Foundation était, avec la sortie collatérale du film Dune, deux des œuvres les plus complexes et abouties de la littérature de science-fiction adaptées à l’écran.
Production Apple+, on sent que les moyens financiers sont là, et que les auteurs ont eut la liberté nécessaire pour retranscrire une oeuvre supposée inadaptable.
J’aime que la série brasse plusieurs visions du futur, à la fois une planète-capitale très moderne Trantor, mais également des planètes beaucoup plus pauvres et peu développées, notamment en raison de considérations religieuses (Synnax, la planète des eaux, et Lune Vierge, la planète désertique siège de la religion).
On trouve également une dissonance dans le palais impérial, qui par définition, n’a pas, dans l’inconscient collectif du spectateur, quelque chose à faire dans une oeuvre futuriste.
L’une des choses les plus difficile à montrer à l’écran est le temps qui passe dans le palais impérial, sachant que les clones de l’Empereur ont tous à des moments données, le même visage et le même âge. Mais l’on comprend que malgré le même ADN, chaque Cléon a quelques légères différences, suites aux évènements qu’il a du endurer.

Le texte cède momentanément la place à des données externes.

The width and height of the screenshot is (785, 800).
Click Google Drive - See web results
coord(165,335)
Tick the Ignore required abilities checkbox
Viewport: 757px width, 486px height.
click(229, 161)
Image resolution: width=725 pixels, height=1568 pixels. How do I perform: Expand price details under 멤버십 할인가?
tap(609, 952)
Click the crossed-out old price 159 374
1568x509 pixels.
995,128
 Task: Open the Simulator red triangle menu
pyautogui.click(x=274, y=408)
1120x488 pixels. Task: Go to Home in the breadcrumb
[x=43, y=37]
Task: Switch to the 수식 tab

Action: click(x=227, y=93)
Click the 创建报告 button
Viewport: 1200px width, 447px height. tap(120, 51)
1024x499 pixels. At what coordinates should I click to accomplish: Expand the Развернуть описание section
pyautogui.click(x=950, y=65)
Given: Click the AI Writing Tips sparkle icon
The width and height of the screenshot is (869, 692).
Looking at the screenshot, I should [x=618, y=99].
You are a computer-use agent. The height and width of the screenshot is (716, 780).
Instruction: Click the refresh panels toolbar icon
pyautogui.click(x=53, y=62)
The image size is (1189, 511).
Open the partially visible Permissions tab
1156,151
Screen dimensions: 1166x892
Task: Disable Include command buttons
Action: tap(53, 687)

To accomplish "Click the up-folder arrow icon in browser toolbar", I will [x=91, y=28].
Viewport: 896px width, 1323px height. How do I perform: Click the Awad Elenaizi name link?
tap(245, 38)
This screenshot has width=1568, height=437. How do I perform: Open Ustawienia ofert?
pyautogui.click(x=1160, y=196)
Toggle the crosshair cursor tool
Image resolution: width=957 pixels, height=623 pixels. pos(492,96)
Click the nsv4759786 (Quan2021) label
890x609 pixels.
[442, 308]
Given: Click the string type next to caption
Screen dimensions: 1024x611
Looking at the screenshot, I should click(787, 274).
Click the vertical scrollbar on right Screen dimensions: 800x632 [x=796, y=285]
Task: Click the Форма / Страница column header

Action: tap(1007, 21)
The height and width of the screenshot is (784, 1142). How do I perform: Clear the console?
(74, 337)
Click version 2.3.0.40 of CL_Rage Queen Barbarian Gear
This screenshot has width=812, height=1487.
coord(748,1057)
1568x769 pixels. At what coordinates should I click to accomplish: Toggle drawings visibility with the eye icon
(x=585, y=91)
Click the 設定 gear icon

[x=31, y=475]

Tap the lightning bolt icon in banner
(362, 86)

Le casting est l’un des plus grandes réussites du show, capable de nous immerger dans ces intrigues de palais, secte de scientifiques prédisant l’effondrement de la civilisation, et toutes les sous-intrigues qui les relient.
La découverte de la série est clairement Lou Llobell, jeune mathématicienne fuyant une société gouvernée par des fondamentalistes religieux inquisiteurs, l’actrice accompagne le téléspectateur dans cet univers neuf et visionnaire, par ses questionnements, ses doutes, ses peurs, et par le fait qu’elle semble subir le destin que d’autres lui ont choisi arbitrairement, impliqués dans des évènements qui la dépasse totalement.
La série s’appuie sur des acteurs secondaires mais confirmés tel le charismatique Lee Pace (Cléon à 40 ans), Clarke Peters, le père posé et savant de Salvor, Jared Harris incarnant avec un naturel pas possible l’énigmatique mathématicien Hari Seldon, ou Terrence Mann jouant avec beaucoup de force la version âgée de Cléon.
On ne peux pas non plus oublier la guerrière farouche et jusqu’au-boutiste Phara, incarnée par l’excellente Kubbra Sait.
On découvre également la charmante Amy Tyger alias la jardinière Azura, faisant tomber amoureux la version ado de Cléon.
L’actrice Leah Harvey qui joue le rôle pourtant central de Salvor Hardin manque de subtilité, au jeu d’acteur trop masculin et sommaire à mon goût.
Idem pour son comparse Daniel MacPherson qui interprète son amoureux Hugo, il est vraiment trop détaché et pas assez impliqué émotionnellement pour être crédible.
On sent que le final est un poil rushé pour terminer les intrigues de la première saison, avant de revoir les personnages-clés revenir dans la seconde saison (le sommeil spatial a bon dos).
Reste une série qui marque par sa qualité, sa recherche esthétique, et la volonté de ses auteurs de ne pas simplifier l’intrigue au maximum, tout en donnant un spectacle digne des grandes œuvres de science-fiction, et de présenter des personnages ni noir ni blanc, capable d’une rare complexité psychologique. Et c’est déjà beaucoup.
On est à des années-lumières (#humour) de la version pour ados de Star Trek. Une oeuvre à voir absolument.